I was sitting in my room on my twin sized bed, draped in princess sheets, scream-crying while my Dad begged me to take the largest adult-sized pain pills he had. I was 8 years old, in torturing pain but afraid of choking on the large pill. At this point we'd tried everything else we could think of — quadruple doses of children's Motrin, double doses of adult aspirin (all with approval from my doctor), and nothing worked. It felt like my eyes were being shoved into my skull, everything was blurry, light hurt, sound hurt, and I thought I was going to vomit from the pain.
When they took me to the doctor to find out what was going on, the doctor's first thought was: brain tumor. After being put into a big MRI machine that I definitely thought I was going to die in, they told my parents that I didn't have a brain tumor, so was fine. They said the episodes were "probably just" migraines. After my family did some research it turns out that "migraine" is used pretty broadly to describe an intense headache, typically accompanied with blurry vision, with an unidentified source.
The doctors only diagnosis was that I didn't have a tumor and "yea, your head does hurt." I was left wondering what I was going to do. Since they didn't know what caused my migraines, most of the medication prescribed didn't work. Even today, fourteen years later, I have yet to find a medication that actually lessens the pain (though weed makes me care a little less about it). The way I've had to cope is by finding a way to sleep through it or just wait it out.
While having this issue is certainly annoying and inconvenient, as a kid, it was even harder to deal with the reactions I got for my "invisible disability." (Migraines can be considered a disability depending on how they affect your ability to do your job.) A lot of the time when I was little, adults would assume I was just throwing a fit, and instead of trying to help, would yell at me or punish me. I'd miss school or cancel plans because of a migraine and people around me would act like I only got a migraine because I messed up by not sleeping enough, starving myself, not drinking enough water, or some other fixable reason.

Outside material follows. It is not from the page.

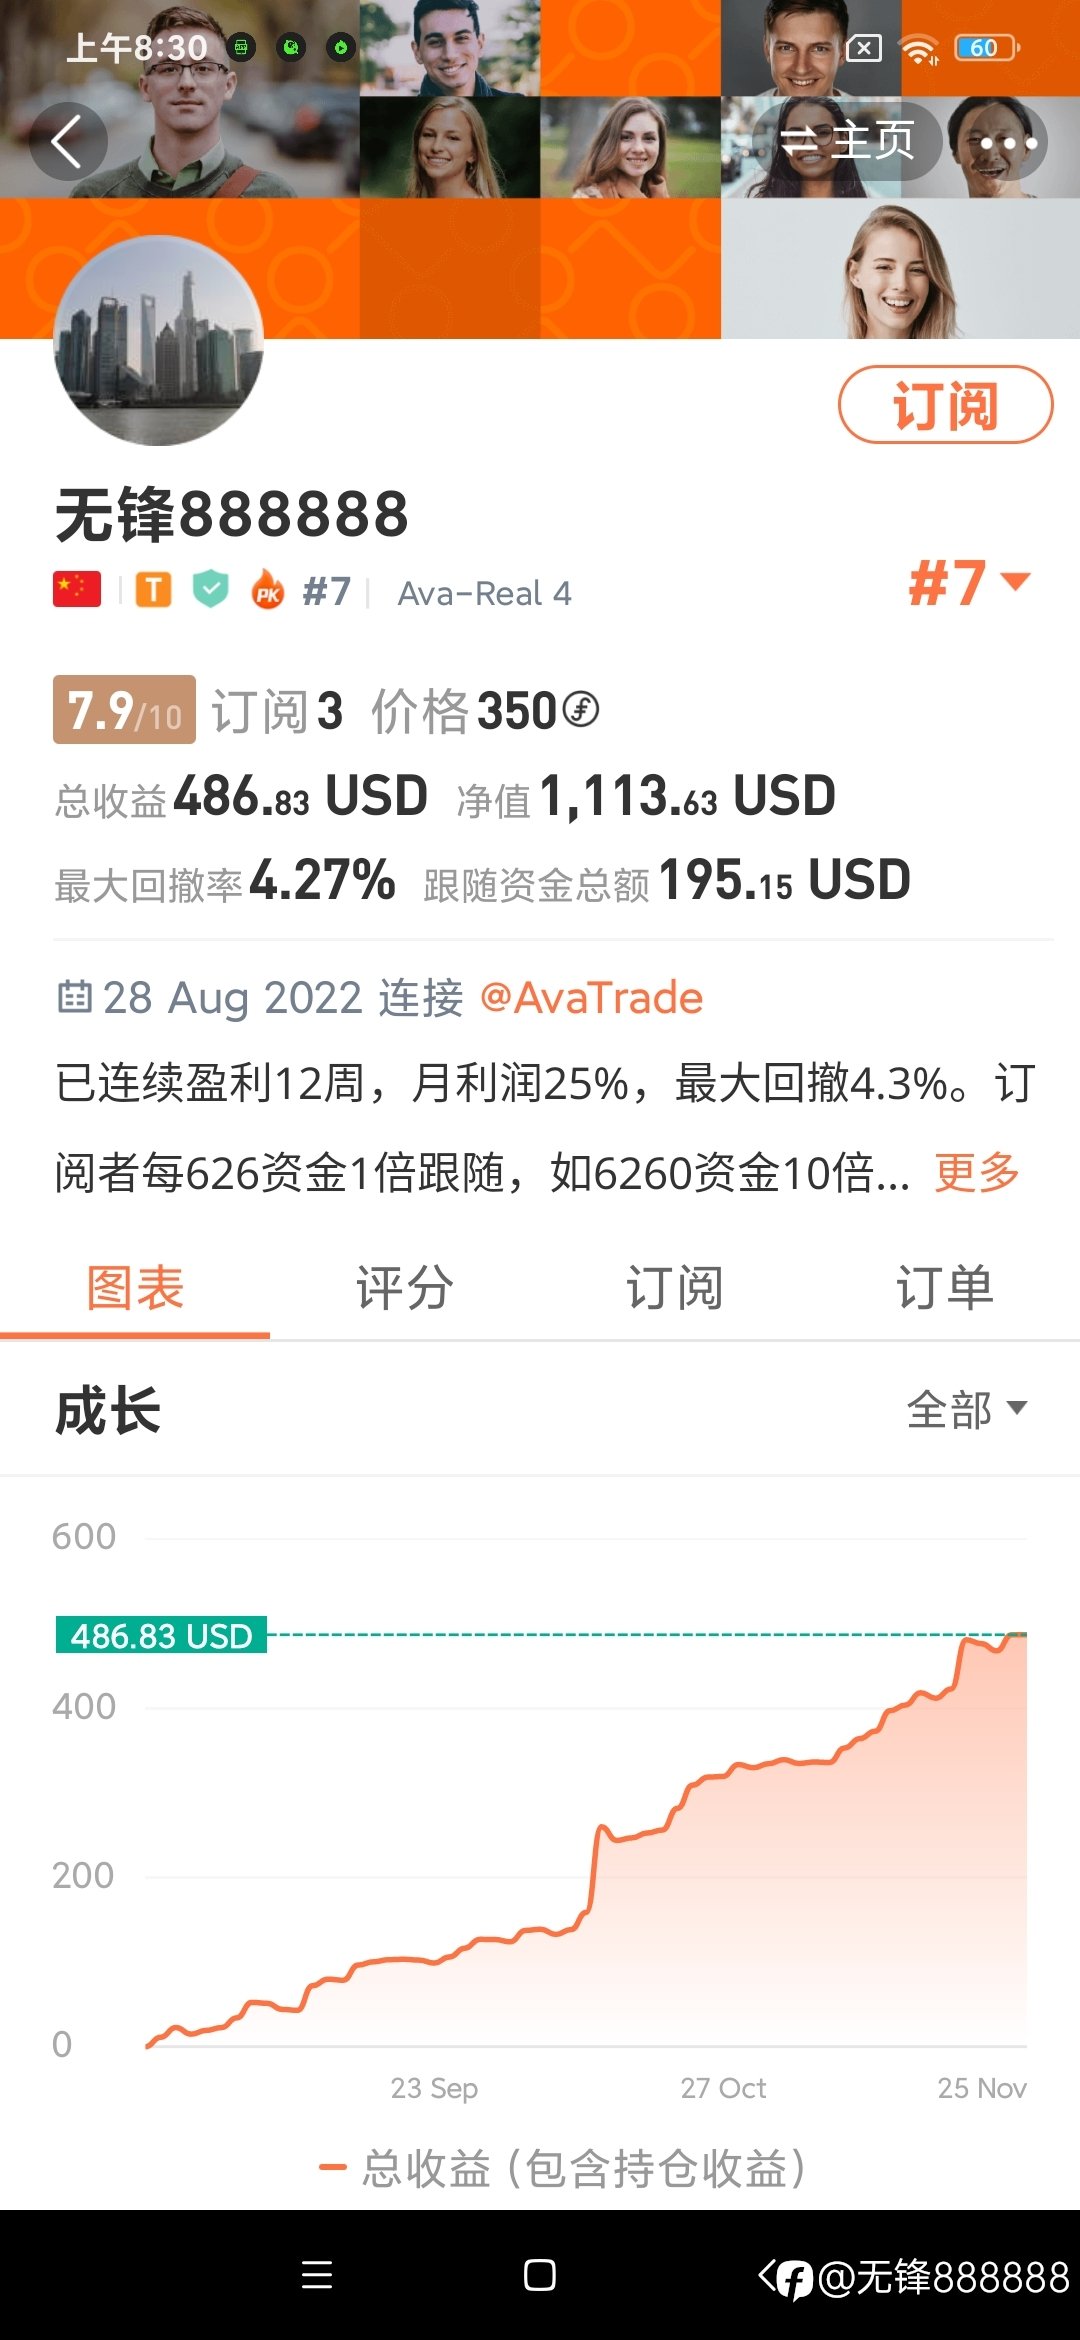Open the three-dot more options menu
The height and width of the screenshot is (2340, 1080).
(x=1008, y=143)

Family members and adults had a hard time believing that it wasn't somehow my own fault. While getting my A.A. in psychology I learned about the just world hypothesis, a personal bias that people carry that they use to justify bad things happening, which really helped me cope. People like to believe that if something bad has happened to you, you must have done something to deserve it. It makes people really uncomfortable when they're faced with the reality that sometimes bad or unfair things happen for no reason, so they try to justify why that same thing couldn't possibly happen to them. With me, people wanted to believe that there was something I did that caused the migraines, but that wasn't the case. Realising that this was a problem that people have in general and not something that people only used against me definitely helped my self esteem. It also helped me realise that I sometimes do this too.
Learning about this hypothesis really drove home the point that it's important not to assign blame. Sometimes unfair things happen. You just need to deal with the things life gives you and surround yourself with people who will support you in your struggles. These things are frustrating and unfair and it's OK to be upset and overwhelmed, but looking for the answer to "why did this happen to me?" only did me more harm than good. As a result of these issues, I've had to get really good at setting boundaries with people and vetting who I surround myself with. I have a smaller circle but the friends I have are extremely supportive — which I deeply value. So while I still don't understand my invisible disability, growing up with it taught me what's actually important and has shown me how much I can bounce back from.